The park is home to at least six ethnic groups on the island: the Batangas, Tagalog, Mangyan, Bisaya, Bicolano, and Ilocano. At least five (5) Mangyan groups, including 1) Bangon; 2) Buhid; 3) Hanunuo; 4) Tadyawan; and 5) TaoBuid, each with its own language, culture, and tradition. Moreover, the protected area shares boundaries with parts of the ancestral domains of the Taobuid, Buhid, and Bangon, with their unique and entwined cultures within MIBNP. These communities have nurtured a deep connection with the land for generations, their traditions and way of life entwined with the natural rhythms of the park.The Mangyans depend on the park for their subsistence, where they engage in traditional farming and hunting for food. There are also areas of grasslands turned into pastures, as well as areas of slash-and-burn "kaingin" agriculture.

== Biological Features ==
The park's vegetation consists primarily of grasslands, lowland Dipterocarp forests, and montane rainforests on the higher slopes.
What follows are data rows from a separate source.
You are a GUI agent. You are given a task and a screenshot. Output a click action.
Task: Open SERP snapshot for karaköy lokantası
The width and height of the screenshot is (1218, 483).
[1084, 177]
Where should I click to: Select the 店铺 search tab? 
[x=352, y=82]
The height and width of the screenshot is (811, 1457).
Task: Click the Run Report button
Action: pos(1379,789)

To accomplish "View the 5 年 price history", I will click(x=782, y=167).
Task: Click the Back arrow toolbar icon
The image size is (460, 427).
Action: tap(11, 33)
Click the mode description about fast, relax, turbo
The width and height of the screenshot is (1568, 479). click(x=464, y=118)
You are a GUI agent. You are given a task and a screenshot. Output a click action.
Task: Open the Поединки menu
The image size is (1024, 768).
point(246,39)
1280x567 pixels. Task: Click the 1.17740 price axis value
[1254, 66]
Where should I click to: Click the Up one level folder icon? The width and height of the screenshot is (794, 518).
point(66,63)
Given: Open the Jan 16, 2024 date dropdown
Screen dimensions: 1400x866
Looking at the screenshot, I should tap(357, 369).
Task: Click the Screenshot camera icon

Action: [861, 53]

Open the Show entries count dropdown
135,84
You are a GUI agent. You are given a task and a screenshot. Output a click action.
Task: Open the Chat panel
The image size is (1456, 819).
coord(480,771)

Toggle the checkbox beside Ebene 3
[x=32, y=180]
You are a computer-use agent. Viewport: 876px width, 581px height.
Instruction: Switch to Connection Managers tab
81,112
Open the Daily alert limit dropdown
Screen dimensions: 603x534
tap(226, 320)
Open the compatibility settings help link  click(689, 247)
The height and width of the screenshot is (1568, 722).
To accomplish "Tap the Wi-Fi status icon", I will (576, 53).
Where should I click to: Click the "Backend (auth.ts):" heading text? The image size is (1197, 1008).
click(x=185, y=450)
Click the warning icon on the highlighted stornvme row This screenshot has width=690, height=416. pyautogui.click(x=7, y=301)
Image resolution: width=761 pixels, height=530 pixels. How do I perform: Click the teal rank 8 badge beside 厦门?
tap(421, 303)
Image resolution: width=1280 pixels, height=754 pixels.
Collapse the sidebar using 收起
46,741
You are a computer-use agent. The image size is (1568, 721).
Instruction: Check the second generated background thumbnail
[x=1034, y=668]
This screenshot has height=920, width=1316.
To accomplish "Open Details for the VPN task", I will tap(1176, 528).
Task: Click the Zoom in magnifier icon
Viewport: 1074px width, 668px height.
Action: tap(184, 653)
In the park's southern portion near the Lamintao River is a 367 ha block of Acacia forest. There is also an area of Agoho forest along the Anahawin River within the Mindoro Biodiversity Rescue and Conservation Center (MBRCC), formerly known as Tamaraw Gene Pool Farm, the birthplace of the Kalikasan Bagong Sibol also known as "Kali", the only tamaraw bred in captivity that survived to maturity. The rest of the lowland portions are open grasslands. The most extensive forests in the national park are in the remote northern portion in the area of Mount Baco.

The park's lush environs harbor an incredible array of wildlife. Aside from the Tamaraw, the park shelters numerous other endangered species. The protected area supports twenty-five (25) known Mindoro's endemic species and their habitats including seven (7) species of birds; nine (9) species of mammals; three (3) species of amphibians; five (5) species of invertebrates; and one (1) species of plants.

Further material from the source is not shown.